20 For example, the R language provides the fitdistr() method, as part of the MASS package, that implements a maximum-likelihood fitting of a number of univariate distributions to a given dataset.

21 We can do this either by consulting a probability table or by using integration to calculate the area under the curve within the bounds of the interval. There are many excellent statistical textbooks that explain how to do both of these, for example, Montgomery and Runger (2010).

22 The conditional independence relationship between any two nodes in a Bayesian network can be specified using the framework of d-separation (the “d” stands for directed) (Pearl, 1988). We don’t discuss d-separation in this book as it is not required for our discussion.

23 The K2 score is named after the K2 algorithm, one of the earliest and best known algorithms for learning Bayesian networks (Cooper and Herskovits, 1992).

24 See Kollar and Friedman (2009) for a discussion of algorithms that seek to address this research challenge.

25 In some cases we may not have data for all the features, and in these instances, the standard approach to learning the CPT entries is to use a gradient descent approach (similar to the one we introduce in Chapter 7^[323]), where the objective function of the local search algorithm is simply how well the product of the induced conditional probabilities match the relative frequency of each joint event in the data. In other words, we choose the set of conditional probabilities that maximize the likelihood of the training data.
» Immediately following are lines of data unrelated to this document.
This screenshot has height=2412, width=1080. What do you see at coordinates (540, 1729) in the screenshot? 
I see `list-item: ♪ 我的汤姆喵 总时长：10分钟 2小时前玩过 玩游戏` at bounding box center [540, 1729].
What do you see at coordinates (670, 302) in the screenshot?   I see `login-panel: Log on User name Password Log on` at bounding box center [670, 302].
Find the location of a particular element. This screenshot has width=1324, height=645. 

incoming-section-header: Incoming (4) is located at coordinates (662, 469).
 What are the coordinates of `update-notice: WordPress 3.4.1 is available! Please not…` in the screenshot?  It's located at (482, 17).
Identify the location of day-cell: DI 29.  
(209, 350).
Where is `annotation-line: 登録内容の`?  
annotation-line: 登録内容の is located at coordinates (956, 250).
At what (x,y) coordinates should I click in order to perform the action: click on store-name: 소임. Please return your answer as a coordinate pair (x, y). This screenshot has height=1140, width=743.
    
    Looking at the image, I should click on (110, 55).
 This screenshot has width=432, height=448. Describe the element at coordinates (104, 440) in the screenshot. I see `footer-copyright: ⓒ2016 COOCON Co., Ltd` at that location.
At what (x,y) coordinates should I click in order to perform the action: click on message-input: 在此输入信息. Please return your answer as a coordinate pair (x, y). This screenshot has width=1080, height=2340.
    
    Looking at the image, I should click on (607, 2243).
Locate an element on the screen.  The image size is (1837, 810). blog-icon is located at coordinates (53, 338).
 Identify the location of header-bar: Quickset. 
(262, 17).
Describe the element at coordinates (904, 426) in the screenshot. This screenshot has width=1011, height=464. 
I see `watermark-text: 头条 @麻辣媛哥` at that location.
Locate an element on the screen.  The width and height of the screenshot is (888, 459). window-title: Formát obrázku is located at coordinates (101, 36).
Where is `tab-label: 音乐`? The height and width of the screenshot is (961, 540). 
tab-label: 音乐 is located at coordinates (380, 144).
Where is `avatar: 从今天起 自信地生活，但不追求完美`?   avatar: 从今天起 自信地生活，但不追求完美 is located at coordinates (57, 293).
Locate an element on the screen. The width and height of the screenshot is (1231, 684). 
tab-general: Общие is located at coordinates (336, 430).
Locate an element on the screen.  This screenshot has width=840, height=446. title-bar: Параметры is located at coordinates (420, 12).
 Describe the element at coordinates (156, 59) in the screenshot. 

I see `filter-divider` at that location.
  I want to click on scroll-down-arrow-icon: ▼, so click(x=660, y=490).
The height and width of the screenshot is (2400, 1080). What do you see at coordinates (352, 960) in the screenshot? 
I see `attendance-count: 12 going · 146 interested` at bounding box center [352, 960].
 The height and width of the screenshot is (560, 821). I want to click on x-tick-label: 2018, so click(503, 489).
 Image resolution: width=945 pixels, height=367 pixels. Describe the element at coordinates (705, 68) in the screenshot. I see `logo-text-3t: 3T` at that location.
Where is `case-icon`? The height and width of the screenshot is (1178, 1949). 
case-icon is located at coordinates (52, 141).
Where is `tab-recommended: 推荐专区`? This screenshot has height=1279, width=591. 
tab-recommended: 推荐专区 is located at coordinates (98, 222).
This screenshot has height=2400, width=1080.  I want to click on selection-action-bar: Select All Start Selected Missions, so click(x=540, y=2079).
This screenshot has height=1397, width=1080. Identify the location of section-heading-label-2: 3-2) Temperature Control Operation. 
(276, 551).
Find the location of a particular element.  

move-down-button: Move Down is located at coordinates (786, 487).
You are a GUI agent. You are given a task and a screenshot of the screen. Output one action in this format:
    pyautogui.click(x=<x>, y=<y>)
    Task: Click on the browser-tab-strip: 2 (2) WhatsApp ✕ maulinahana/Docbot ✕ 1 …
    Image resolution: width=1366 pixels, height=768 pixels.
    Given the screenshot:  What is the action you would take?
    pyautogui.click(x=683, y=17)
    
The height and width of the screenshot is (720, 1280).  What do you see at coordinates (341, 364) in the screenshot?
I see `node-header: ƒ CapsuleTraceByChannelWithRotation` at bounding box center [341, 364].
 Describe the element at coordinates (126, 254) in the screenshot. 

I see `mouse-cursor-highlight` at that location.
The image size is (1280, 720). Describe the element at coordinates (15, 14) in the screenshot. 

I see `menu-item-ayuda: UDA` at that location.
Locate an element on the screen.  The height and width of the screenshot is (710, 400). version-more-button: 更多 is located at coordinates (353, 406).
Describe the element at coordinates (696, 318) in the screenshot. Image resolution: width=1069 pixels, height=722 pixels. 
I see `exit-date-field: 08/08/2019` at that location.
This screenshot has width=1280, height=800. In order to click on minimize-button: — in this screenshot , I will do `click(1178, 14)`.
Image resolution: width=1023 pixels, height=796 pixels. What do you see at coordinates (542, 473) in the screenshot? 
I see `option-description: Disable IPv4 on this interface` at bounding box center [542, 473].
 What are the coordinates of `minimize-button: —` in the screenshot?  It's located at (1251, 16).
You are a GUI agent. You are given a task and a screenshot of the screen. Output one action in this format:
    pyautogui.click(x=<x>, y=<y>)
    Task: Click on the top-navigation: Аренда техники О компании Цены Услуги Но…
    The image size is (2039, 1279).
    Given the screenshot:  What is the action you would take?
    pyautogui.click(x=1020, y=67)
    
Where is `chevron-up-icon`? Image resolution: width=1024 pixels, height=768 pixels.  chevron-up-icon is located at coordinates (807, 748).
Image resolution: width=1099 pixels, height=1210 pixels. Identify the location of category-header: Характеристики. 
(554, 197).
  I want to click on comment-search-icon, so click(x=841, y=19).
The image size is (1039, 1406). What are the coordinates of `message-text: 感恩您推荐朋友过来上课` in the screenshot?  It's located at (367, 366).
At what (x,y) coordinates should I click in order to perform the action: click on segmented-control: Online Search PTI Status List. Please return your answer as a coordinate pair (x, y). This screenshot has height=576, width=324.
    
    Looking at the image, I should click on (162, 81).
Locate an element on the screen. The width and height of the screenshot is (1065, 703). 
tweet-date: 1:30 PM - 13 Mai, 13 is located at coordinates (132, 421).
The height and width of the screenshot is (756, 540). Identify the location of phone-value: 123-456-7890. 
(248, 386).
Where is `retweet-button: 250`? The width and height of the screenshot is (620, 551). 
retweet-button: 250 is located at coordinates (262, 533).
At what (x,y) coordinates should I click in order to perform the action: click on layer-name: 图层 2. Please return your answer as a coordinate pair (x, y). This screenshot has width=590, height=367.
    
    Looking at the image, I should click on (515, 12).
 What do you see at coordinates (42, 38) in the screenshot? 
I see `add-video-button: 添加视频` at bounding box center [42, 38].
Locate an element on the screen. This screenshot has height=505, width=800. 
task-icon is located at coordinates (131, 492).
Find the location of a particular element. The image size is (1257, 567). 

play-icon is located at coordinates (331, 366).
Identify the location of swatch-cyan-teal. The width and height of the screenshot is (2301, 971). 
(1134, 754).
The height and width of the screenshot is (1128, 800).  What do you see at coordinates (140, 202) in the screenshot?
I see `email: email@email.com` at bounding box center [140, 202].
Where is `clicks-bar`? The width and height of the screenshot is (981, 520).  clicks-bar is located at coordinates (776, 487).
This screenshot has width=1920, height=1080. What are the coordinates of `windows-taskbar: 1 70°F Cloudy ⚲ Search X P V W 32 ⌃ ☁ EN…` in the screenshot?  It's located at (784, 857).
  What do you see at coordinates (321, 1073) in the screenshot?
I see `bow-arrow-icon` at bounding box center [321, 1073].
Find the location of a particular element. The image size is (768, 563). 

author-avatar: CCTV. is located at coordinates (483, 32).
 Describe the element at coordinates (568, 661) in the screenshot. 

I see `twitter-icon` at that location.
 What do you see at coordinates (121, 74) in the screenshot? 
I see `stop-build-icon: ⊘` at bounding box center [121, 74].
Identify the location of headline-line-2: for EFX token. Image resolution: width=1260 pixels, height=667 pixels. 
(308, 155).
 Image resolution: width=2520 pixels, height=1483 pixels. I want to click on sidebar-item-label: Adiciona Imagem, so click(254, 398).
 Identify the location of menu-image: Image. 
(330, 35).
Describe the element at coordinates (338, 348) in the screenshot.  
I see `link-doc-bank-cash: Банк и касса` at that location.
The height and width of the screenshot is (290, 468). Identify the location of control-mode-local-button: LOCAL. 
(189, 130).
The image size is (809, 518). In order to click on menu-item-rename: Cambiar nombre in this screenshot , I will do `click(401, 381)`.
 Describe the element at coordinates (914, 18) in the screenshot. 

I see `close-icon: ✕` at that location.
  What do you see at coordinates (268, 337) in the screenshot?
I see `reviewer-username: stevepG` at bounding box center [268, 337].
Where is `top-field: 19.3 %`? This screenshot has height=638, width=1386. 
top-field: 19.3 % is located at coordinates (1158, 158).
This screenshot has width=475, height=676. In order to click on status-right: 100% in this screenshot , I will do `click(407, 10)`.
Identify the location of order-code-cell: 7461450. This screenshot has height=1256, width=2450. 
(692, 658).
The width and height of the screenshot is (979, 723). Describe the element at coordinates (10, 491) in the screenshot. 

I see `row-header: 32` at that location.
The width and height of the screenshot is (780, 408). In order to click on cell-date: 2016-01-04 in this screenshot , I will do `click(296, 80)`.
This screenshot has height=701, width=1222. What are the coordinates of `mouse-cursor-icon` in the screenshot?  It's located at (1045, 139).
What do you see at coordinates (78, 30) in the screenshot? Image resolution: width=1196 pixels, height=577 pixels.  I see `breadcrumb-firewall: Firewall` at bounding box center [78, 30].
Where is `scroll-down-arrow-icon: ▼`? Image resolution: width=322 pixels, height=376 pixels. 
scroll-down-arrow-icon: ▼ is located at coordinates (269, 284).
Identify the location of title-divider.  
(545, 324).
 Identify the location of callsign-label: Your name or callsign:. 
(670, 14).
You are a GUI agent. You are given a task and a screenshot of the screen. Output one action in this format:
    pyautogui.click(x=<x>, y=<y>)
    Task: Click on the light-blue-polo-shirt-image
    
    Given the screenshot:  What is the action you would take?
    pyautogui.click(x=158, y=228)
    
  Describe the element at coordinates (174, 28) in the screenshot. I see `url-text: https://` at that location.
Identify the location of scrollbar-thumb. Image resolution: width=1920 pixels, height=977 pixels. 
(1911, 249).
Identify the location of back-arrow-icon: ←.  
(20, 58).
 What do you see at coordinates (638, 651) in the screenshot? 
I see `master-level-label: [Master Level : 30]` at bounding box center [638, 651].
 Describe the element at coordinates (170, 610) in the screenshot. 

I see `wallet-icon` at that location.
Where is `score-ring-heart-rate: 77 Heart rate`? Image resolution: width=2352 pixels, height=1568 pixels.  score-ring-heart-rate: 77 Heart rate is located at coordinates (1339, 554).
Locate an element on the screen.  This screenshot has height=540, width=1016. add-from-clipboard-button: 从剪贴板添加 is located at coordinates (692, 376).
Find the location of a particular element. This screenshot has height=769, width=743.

26 The data listed in this table is real. The Gini coefficient data is for 2013 (or the most recent year prior to 2013 for which the data was available for a country) and was retrieved from the World Bank (data.worldbank.org/indicator/SI.POV.GINI); the life expectancy and mean years in school data was retrieved from Gapminder (www.gapminder.org) and is for 2010/11 (or the most recent year prior to 2010/11 for which the data was available for a country); and the mean years in school were originally sourced from the Institute for Health Metrics and Evaluation (www.healthdata.org). The Corruption Perception Index is for 2011 and was retrieved from Transparency International (www.transparency.org).

27 The most common way to achieve this for the other model types covered in this book is to impute the missing values in the query instance using one of the techniques described in Section 3.4.1^[73].

28 In the following calculations we have abbreviated feature names as follows: GC = GINI COEF, LE = LIFE EXP, and SY = SCHOOL YEARS.

29 Monte Carlo methods are named after the Mediterranean principality that is famous for its casino.

30 If there are one or more zero entries in the CPTs, then the Markov chain may still be ergodic, but it is non-trivial to prove ergodicity in these cases.

31 See Davies (2005, pp. 693–696).

32 See Mitchell (1997, pp. 164–167).

33 The dataset in this question is inspired by the Waste Water Treatment Dataset that is available from the UCI Machine Learning repository (Bache and Lichman, 2013) at archive.ics.uci.edu/ml/machine-learning-databases/water-treatment. The creators of this dataset reported their work in Bejar et al. (1991).

34 The conductivity of water is affected by inorganic dissolved solids and organic compounds, such as oil. Consequently, water conductivity is a useful measure of water purity.